Dataset entries

○ ○ ○ ○ ○ ○ ○

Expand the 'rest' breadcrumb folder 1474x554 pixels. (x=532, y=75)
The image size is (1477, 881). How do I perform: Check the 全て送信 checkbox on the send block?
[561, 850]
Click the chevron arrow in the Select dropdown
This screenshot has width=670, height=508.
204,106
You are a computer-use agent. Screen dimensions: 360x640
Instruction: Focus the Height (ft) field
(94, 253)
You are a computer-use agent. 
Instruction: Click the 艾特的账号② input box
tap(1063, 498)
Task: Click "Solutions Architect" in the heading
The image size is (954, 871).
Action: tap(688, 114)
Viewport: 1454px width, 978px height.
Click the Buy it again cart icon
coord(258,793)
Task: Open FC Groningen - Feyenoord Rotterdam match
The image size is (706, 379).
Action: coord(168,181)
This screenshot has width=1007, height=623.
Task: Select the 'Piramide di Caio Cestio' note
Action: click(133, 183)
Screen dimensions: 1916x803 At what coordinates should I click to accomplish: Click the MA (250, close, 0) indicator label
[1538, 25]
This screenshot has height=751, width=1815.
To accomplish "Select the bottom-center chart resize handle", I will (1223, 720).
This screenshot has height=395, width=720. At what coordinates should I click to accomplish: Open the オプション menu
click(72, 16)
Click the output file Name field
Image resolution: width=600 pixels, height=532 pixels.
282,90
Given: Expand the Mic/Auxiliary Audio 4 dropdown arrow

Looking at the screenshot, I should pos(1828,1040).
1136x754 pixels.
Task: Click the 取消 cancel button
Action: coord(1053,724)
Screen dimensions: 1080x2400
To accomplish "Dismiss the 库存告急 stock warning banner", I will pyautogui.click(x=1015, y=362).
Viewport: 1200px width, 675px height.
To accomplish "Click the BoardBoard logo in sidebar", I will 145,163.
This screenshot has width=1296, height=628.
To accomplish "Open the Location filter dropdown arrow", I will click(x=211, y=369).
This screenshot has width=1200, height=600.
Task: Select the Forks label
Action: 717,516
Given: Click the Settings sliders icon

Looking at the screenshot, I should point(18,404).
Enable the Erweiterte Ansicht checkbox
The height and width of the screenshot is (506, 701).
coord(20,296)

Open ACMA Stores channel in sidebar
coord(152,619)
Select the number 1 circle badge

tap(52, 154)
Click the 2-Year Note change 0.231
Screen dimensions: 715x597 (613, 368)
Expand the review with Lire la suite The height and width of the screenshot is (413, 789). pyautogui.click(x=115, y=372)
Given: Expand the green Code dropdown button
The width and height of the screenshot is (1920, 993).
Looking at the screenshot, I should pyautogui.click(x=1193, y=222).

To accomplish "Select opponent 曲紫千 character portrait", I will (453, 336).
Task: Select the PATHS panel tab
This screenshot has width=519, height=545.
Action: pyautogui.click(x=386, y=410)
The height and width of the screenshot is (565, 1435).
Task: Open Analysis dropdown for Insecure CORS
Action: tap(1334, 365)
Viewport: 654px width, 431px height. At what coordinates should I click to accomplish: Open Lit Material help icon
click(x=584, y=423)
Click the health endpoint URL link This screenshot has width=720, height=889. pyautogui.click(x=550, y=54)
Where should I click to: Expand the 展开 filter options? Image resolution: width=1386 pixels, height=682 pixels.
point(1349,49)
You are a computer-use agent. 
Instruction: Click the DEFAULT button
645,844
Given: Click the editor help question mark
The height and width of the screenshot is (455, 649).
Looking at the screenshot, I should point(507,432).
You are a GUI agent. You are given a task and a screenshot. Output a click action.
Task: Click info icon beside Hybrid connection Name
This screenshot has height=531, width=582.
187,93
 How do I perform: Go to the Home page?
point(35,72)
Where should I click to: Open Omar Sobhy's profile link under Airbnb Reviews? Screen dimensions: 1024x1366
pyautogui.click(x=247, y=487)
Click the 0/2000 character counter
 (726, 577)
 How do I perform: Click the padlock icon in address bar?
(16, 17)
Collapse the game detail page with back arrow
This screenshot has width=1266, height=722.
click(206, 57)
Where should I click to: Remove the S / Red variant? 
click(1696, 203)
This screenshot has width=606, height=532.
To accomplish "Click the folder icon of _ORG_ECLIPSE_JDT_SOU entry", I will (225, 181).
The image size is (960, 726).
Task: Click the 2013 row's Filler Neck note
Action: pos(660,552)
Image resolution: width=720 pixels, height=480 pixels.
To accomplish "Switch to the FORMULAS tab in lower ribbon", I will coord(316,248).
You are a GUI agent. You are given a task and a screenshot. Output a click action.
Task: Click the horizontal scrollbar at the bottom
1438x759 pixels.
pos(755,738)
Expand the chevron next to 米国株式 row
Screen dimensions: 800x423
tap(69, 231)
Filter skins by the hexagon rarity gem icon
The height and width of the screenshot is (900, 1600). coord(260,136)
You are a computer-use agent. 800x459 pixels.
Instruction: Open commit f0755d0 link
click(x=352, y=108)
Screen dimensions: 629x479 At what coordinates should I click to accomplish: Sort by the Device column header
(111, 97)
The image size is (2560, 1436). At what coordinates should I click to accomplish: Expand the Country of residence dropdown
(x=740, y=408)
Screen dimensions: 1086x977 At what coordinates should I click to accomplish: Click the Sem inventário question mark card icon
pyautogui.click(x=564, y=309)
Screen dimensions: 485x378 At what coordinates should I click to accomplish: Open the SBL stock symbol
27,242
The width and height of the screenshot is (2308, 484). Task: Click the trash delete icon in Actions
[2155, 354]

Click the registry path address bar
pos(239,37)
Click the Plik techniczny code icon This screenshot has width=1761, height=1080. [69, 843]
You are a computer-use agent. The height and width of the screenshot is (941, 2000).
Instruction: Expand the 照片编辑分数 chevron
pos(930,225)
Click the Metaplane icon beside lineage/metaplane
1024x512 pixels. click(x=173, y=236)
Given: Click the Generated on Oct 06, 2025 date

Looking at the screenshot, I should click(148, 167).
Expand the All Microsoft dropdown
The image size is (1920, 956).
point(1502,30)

○ ○ ○ ○ ○ ○ ○

- BRIEF: Once you have read the records above, write them out again exactly.

- RESULT OF THIS TASK:
Expand the 'rest' breadcrumb folder 1474x554 pixels. (x=532, y=75)
The image size is (1477, 881). How do I perform: Check the 全て送信 checkbox on the send block?
[561, 850]
Click the chevron arrow in the Select dropdown
This screenshot has width=670, height=508.
204,106
You are a computer-use agent. Screen dimensions: 360x640
Instruction: Focus the Height (ft) field
(94, 253)
You are a computer-use agent. 
Instruction: Click the 艾特的账号② input box
tap(1063, 498)
Task: Click "Solutions Architect" in the heading
The image size is (954, 871).
Action: tap(688, 114)
Viewport: 1454px width, 978px height.
Click the Buy it again cart icon
coord(258,793)
Task: Open FC Groningen - Feyenoord Rotterdam match
The image size is (706, 379).
Action: coord(168,181)
This screenshot has width=1007, height=623.
Task: Select the 'Piramide di Caio Cestio' note
Action: click(133, 183)
Screen dimensions: 1916x803 At what coordinates should I click to accomplish: Click the MA (250, close, 0) indicator label
[1538, 25]
This screenshot has height=751, width=1815.
To accomplish "Select the bottom-center chart resize handle", I will (1223, 720).
This screenshot has height=395, width=720. At what coordinates should I click to accomplish: Open the オプション menu
click(72, 16)
Click the output file Name field
Image resolution: width=600 pixels, height=532 pixels.
282,90
Given: Expand the Mic/Auxiliary Audio 4 dropdown arrow

Looking at the screenshot, I should pos(1828,1040).
1136x754 pixels.
Task: Click the 取消 cancel button
Action: coord(1053,724)
Screen dimensions: 1080x2400
To accomplish "Dismiss the 库存告急 stock warning banner", I will pyautogui.click(x=1015, y=362).
Viewport: 1200px width, 675px height.
To accomplish "Click the BoardBoard logo in sidebar", I will 145,163.
This screenshot has width=1296, height=628.
To accomplish "Open the Location filter dropdown arrow", I will click(x=211, y=369).
This screenshot has width=1200, height=600.
Task: Select the Forks label
Action: 717,516
Given: Click the Settings sliders icon

Looking at the screenshot, I should point(18,404).
Enable the Erweiterte Ansicht checkbox
The height and width of the screenshot is (506, 701).
coord(20,296)

Open ACMA Stores channel in sidebar
coord(152,619)
Select the number 1 circle badge

tap(52, 154)
Click the 2-Year Note change 0.231
Screen dimensions: 715x597 (613, 368)
Expand the review with Lire la suite The height and width of the screenshot is (413, 789). pyautogui.click(x=115, y=372)
Given: Expand the green Code dropdown button
The width and height of the screenshot is (1920, 993).
Looking at the screenshot, I should pyautogui.click(x=1193, y=222).

To accomplish "Select opponent 曲紫千 character portrait", I will (453, 336).
Task: Select the PATHS panel tab
This screenshot has width=519, height=545.
Action: pyautogui.click(x=386, y=410)
The height and width of the screenshot is (565, 1435).
Task: Open Analysis dropdown for Insecure CORS
Action: tap(1334, 365)
Viewport: 654px width, 431px height. At what coordinates should I click to accomplish: Open Lit Material help icon
click(x=584, y=423)
Click the health endpoint URL link This screenshot has width=720, height=889. pyautogui.click(x=550, y=54)
Where should I click to: Expand the 展开 filter options? Image resolution: width=1386 pixels, height=682 pixels.
point(1349,49)
You are a computer-use agent. 
Instruction: Click the DEFAULT button
645,844
Given: Click the editor help question mark
The height and width of the screenshot is (455, 649).
Looking at the screenshot, I should point(507,432).
You are a GUI agent. You are given a task and a screenshot. Output a click action.
Task: Click info icon beside Hybrid connection Name
This screenshot has height=531, width=582.
187,93
 How do I perform: Go to the Home page?
point(35,72)
Where should I click to: Open Omar Sobhy's profile link under Airbnb Reviews? Screen dimensions: 1024x1366
pyautogui.click(x=247, y=487)
Click the 0/2000 character counter
 (726, 577)
 How do I perform: Click the padlock icon in address bar?
(16, 17)
Collapse the game detail page with back arrow
This screenshot has width=1266, height=722.
click(206, 57)
Where should I click to: Remove the S / Red variant? 
click(1696, 203)
This screenshot has width=606, height=532.
To accomplish "Click the folder icon of _ORG_ECLIPSE_JDT_SOU entry", I will (225, 181).
The image size is (960, 726).
Task: Click the 2013 row's Filler Neck note
Action: pos(660,552)
Image resolution: width=720 pixels, height=480 pixels.
To accomplish "Switch to the FORMULAS tab in lower ribbon", I will coord(316,248).
You are a GUI agent. You are given a task and a screenshot. Output a click action.
Task: Click the horizontal scrollbar at the bottom
1438x759 pixels.
pos(755,738)
Expand the chevron next to 米国株式 row
Screen dimensions: 800x423
tap(69, 231)
Filter skins by the hexagon rarity gem icon
The height and width of the screenshot is (900, 1600). coord(260,136)
You are a computer-use agent. 800x459 pixels.
Instruction: Open commit f0755d0 link
click(x=352, y=108)
Screen dimensions: 629x479 At what coordinates should I click to accomplish: Sort by the Device column header
(111, 97)
The image size is (2560, 1436). At what coordinates should I click to accomplish: Expand the Country of residence dropdown
(x=740, y=408)
Screen dimensions: 1086x977 At what coordinates should I click to accomplish: Click the Sem inventário question mark card icon
pyautogui.click(x=564, y=309)
Screen dimensions: 485x378 At what coordinates should I click to accomplish: Open the SBL stock symbol
27,242
The width and height of the screenshot is (2308, 484). Task: Click the trash delete icon in Actions
[2155, 354]

Click the registry path address bar
pos(239,37)
Click the Plik techniczny code icon This screenshot has width=1761, height=1080. [69, 843]
You are a computer-use agent. The height and width of the screenshot is (941, 2000).
Instruction: Expand the 照片编辑分数 chevron
pos(930,225)
Click the Metaplane icon beside lineage/metaplane
1024x512 pixels. click(x=173, y=236)
Given: Click the Generated on Oct 06, 2025 date

Looking at the screenshot, I should click(148, 167).
Expand the All Microsoft dropdown
The image size is (1920, 956).
point(1502,30)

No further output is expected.